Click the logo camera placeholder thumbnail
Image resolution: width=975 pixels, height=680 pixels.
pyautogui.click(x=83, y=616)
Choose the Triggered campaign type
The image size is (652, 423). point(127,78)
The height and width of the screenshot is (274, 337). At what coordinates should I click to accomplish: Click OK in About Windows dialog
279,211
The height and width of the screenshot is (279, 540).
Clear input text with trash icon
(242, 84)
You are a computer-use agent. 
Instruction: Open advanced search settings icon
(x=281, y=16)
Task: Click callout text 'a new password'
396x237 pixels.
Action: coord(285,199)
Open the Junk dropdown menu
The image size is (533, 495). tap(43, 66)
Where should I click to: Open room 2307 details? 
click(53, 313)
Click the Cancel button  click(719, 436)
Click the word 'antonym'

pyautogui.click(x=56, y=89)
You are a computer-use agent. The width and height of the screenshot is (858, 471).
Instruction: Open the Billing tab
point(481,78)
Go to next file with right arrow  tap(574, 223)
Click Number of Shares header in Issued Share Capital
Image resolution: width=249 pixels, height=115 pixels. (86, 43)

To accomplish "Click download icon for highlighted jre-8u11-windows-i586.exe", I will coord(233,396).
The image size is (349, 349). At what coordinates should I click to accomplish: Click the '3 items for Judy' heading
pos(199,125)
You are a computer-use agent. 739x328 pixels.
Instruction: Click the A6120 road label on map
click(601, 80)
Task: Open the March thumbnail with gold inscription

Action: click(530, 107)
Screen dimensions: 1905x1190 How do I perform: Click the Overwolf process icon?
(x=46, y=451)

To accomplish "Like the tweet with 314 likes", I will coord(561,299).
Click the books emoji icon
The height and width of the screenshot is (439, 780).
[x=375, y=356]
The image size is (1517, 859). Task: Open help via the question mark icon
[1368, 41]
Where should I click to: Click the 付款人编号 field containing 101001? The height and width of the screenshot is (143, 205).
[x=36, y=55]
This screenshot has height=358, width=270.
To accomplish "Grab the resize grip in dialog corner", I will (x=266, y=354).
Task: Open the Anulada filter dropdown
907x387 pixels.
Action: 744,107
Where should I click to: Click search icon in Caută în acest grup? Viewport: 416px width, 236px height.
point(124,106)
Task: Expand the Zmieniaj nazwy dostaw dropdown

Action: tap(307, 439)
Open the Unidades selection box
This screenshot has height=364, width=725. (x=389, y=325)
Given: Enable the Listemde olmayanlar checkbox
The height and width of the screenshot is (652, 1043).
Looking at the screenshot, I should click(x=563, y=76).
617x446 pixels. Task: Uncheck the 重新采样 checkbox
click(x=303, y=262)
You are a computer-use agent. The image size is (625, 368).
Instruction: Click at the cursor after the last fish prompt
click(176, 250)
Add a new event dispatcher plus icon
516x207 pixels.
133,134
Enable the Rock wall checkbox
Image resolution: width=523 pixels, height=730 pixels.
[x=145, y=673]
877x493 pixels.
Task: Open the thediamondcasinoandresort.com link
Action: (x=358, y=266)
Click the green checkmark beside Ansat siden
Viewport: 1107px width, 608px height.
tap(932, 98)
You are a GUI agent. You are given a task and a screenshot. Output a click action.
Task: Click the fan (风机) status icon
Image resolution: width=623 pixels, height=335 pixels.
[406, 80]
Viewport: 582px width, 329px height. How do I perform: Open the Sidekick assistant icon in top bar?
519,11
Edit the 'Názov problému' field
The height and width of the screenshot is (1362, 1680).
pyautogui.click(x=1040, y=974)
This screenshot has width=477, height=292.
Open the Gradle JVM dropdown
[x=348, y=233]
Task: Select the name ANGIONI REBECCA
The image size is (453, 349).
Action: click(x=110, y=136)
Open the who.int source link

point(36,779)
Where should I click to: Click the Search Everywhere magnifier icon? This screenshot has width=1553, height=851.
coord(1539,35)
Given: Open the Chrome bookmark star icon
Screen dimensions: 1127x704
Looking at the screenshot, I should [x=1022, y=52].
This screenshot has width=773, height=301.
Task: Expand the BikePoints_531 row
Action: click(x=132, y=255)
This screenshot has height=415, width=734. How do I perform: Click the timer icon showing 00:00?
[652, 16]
____
> **BRIEF**: Echo back the entries verbatim, beginning with the line containing "Open the Unidades selection box" and ending with the line containing "Looking at the screenshot, I should click(x=563, y=76).", both included.

> **TASK OUTPUT**:
Open the Unidades selection box
This screenshot has height=364, width=725. (x=389, y=325)
Given: Enable the Listemde olmayanlar checkbox
The height and width of the screenshot is (652, 1043).
Looking at the screenshot, I should click(x=563, y=76).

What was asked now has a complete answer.